SMM — Wie grenzt man heute Profis und Amateurmusiker ab? Dass die Grenzen fliessend sind, daran erinnerte im Grossen Saal der Hochschule der Künste in Bern (HKB) der Valenser Neurologe Jürg Kesselring. Musikalische Kompetenz und Anteil am Bestreiten des Lebensunterhalts gehen dabei die vielfältigsten Beziehungen ein. So gibt es den ausgebildeten Profi, der die Musik bloss nebenbei betreibt, genauso wie den technisch eher auf bescheidenem Niveau Agierenden, der seine Existenz dennoch vollständig mit der Musik bestreitet. Tatsächlich, so kristallisierte sich an der Tagung heraus, scheint der markanteste Unterschied in der Haltung der Musik gegenüber zu liegen: «Nur beim Dilettanten», zitierte Kesselring dazu Egon Friedell, «decken sich Mensch und Beruf».
Musik als Freizeitbeschäftigung wird vermehrt zum Sehnsuchtsort. Andreas Cincera, der Studienleiter an der HKB Weiterbildung Musik, zeigte denn auch auf, dass die Nachfrage nach Erwachsenen-Unterricht zunimmt. Bedeutende Rollenvorbilder dürften dabei halbprofessionelle Ensembles bilden, die – vor allem in der zeitgenössischen Volks- und Weltmusik – zur Zeit einen Boom erleben. Die Musikschulen schöpfen das Potential noch nicht aus und beginnen auch erst jetzt so richtig, darüber zu reflektieren, wie die idealen Vermittlungsformen auszusehen hätten. Möglicherweise, so Cincera, sollte für Erwachsene das Erlebnishafte und Niederschwellige gegenüber der intensiven handwerklichen Schulung, wie sie für Heranwachsende wichtig und sinnvoll ist, höher gewichtet werden.

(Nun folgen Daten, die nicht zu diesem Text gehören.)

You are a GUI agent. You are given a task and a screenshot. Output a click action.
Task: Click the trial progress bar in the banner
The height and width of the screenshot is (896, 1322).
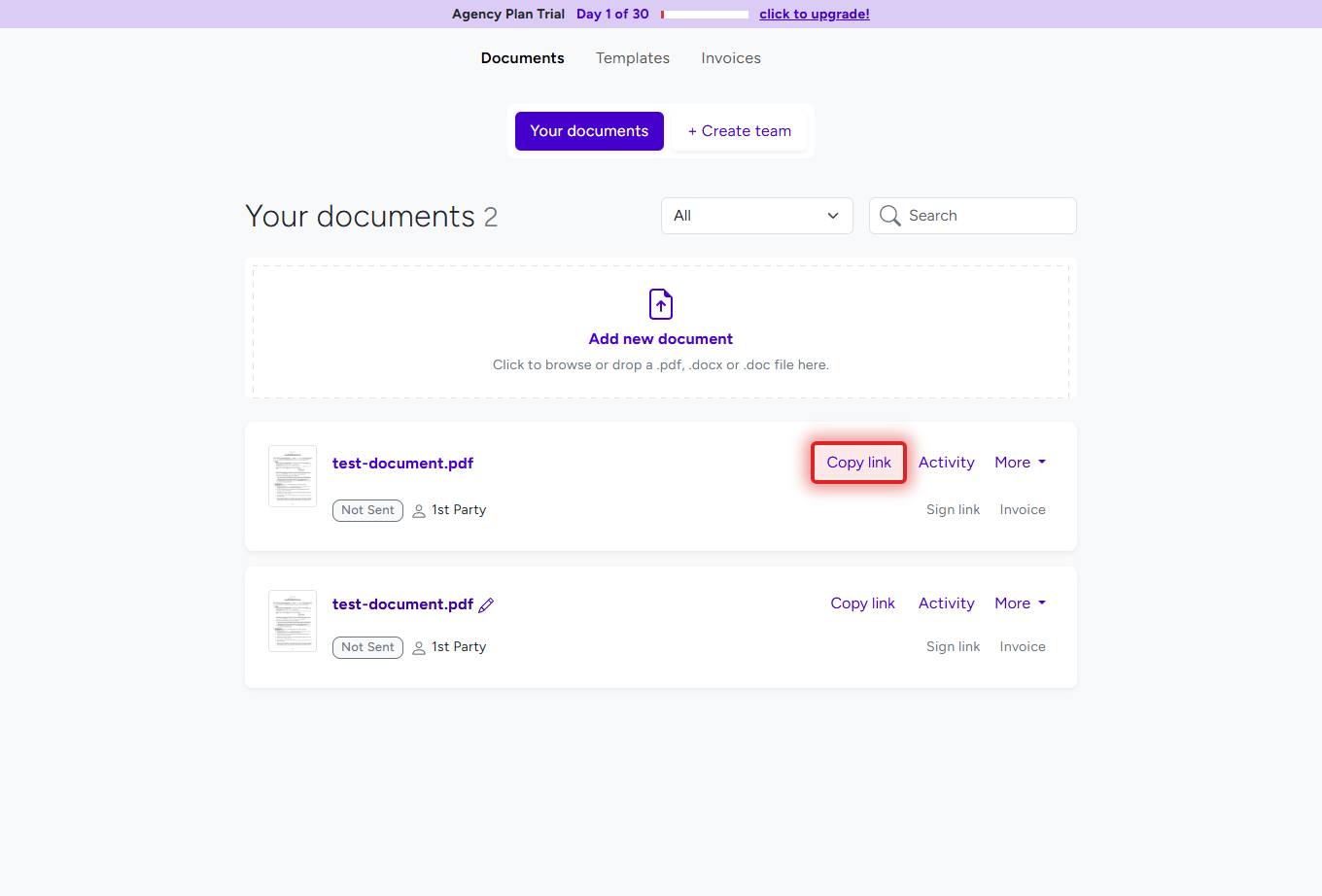[703, 14]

An der HKB wird in Form eines CAS (Certificate of Advanced Studies) an künftige Lehrpersonen das entsprechende Wissen vermittelt: Die Studierenden werden von renommierten Experten und Expertinnen unterrichtet und über Chancen und Grenzen musikalischen Lernens von Erwachsenen bis hin zur Hochaltrigkeit in- formiert.

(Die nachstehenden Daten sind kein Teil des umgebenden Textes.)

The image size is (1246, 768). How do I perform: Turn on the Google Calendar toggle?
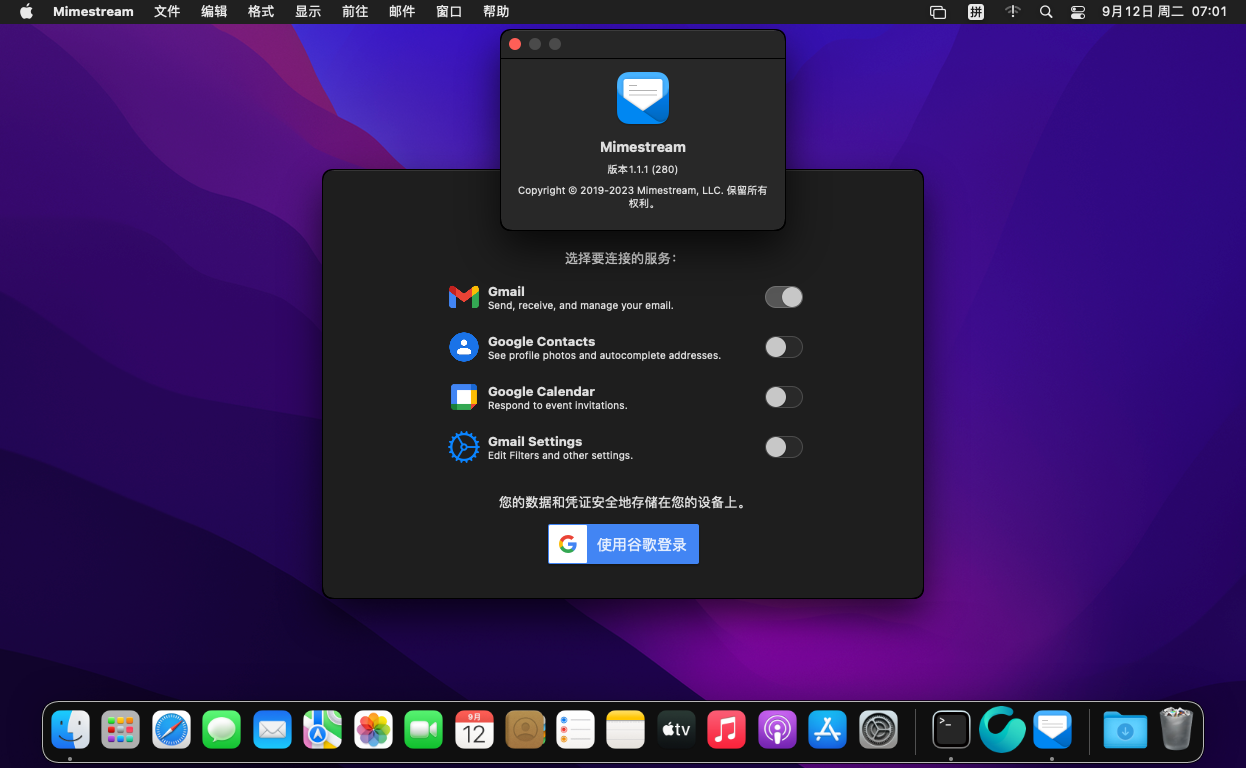pos(784,397)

Ein Privileg der Amateure ist es zweifelssohne, dass sie sich – ganz im Sinne Friedells – dem sogenannten «Flow», einem tranceartigen Zustand des vollkommenen Einsseins mit der Musik, uneingeschränkt hingeben können. Die Theorie dazu lieferte am Symposium der Bremer Musiker und Psychologe Andreas Burzik. Sie geht zurück auf den amerikanischen Glücksforscher Mihály Csíkszentmihályi. Burzik zeigte namentlich die Aspekte des Übens im Flow auf: Der bewusst wahrgenommene Tastsinn schafft den Kontakt zum Ins-trument, das aufmerksame Hören den Kontakt zum Klang und der Bewegungssinn, respektive das Gefühl der Anstrengungslosigkeit den Kontakt zum Körper; das achtsame Herangehen an das Übematerial weckt schliesslich die Lust am Erforschen, Erkunden, Entdecken. Vorbild bleibt dabei die «unbewusste Mühelosig- keit des Kindes».
In Sachen Technik und physischen Belastungen stehen Profis und ambitionierte Amateure durchaus vor gleichen Herausforderungen. Dem trugen am Symposium Beiträge zu Stimme, Haltung und Körperlichkeit Rechnung. Salome Zwicky vom SingStimmZentrum Zürich ging in einem Referat den Grenzen vokaler Belastung nach; die Atem-, Sprech- und Stimmlehrerin Nicole Martin Rieder widmete sich in einem Workshop der Theorie und Praxis des Atmens und in einem weiteren Workshop beschäftigten sich die Physiotherapeutinnen Marjan Steenbeek und Sibylle Meier Kronawitter dem Zusammenspiel der Körperpartien beim Musizieren.
14. Symposium der SMM, Der Amateurmusiker – Zwischen krankem Ehrgeiz und gesundem Vergnügen, 29. Oktober 2016, Hochschule der Künste Bern, Grosser Saal.